【第92話:愛の力】
長い間、休載という形になってしまい申し訳ありませんでした。
Web活動を再開いたしますので、また宜しくお願いします!
また、あとがきにて書籍版に関する詳しい情報などを記載しております。
最後までお読み頂き、あとがきにも目を通して頂けると嬉しいです!
◆ レミオロッコ視点
キュッテと別れ、フィナンシェちゃんの背に乗って一〇分ほどかしら?
予備に配置されていた羊偵察隊の何人かが合流してきました。
護衛や先行偵察のために駆け付けてくれたみたい。
これもきっとキュッテの能力による指示なんでしょうね。
ただ……もっこもこのカワイイ羊に跨る屈強な冒険者や衛兵さん。
そこはかとなく哀愁を感じるのは私だけかしら……。
「羊偵察隊……な、なにかこう、緊張感が削り取られるわね」
そんな事を呟きながら暫く走っていると、ようやくビッグホーンの魔物の群れを迎え撃つ場所が見えてきました。
そこは、横に長く広がった林のような場所。
草原の中に数百本ほどの木が立ち並んでいるだけの場所なんだけど、これはキュッテの牧場の厩舎などにも使われている魔物除けの効果があるとされている凄く頑丈な木。

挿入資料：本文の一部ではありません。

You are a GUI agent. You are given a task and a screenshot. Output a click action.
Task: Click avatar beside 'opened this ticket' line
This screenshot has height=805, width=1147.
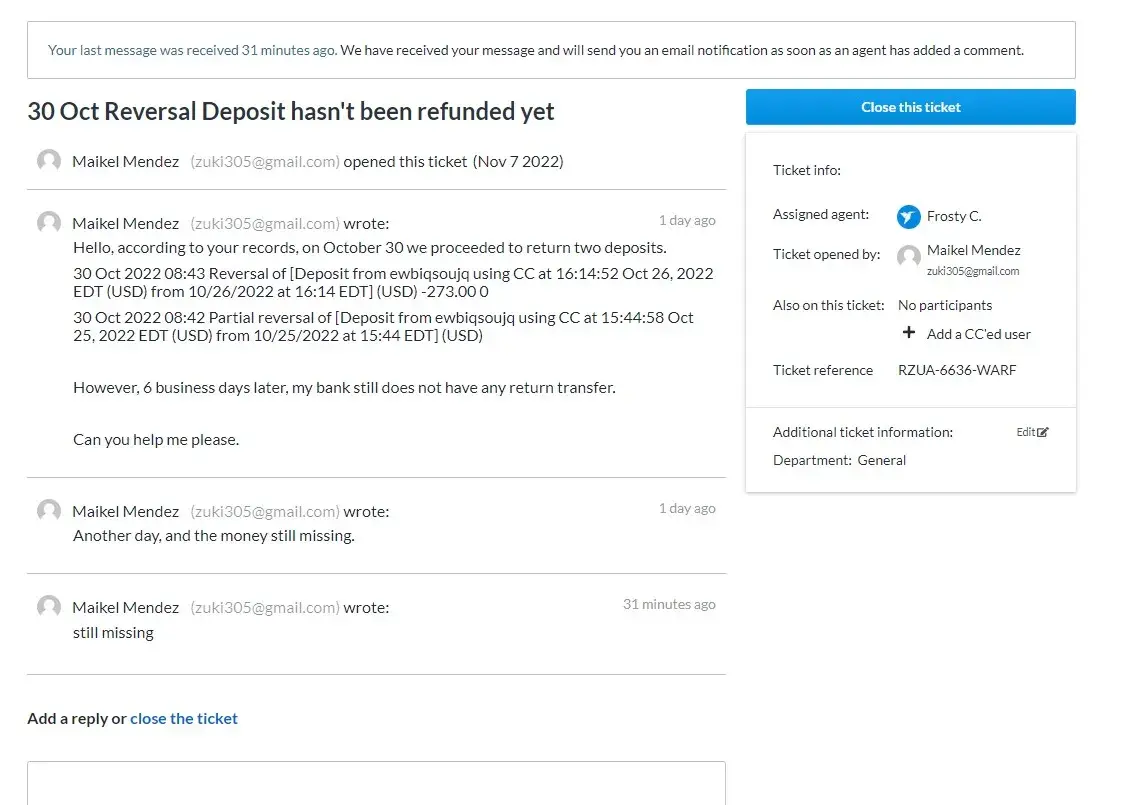[x=49, y=161]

そこに更に太いロープなどを張り巡らせて、即興の防護壁のような役割を持たせているみたい。
ここに追い込み役の羊戦車隊がビッグホーンの群れを追い込んでくることになっているのだけれど、まだ準備ができていないようね。
「そっち側、全然ロープが張れてねぇじゃねぇか!」
「こっちもまだ一本しかない! こんなの簡単に引きちぎられるぞ!」
みんなよくやっているとは思うけれど、何もかも時間が足りてないわね。
それに、たしか作戦本部で聞いた話では、ロープを張る以外に出来れば穴を掘っておきたいとか言っていたけれど、それはまだ予定の半分も出来てない。
でも……ビッグホーンの群れは、もうすぐそこまで迫っている! できる範囲でやるしかないわ!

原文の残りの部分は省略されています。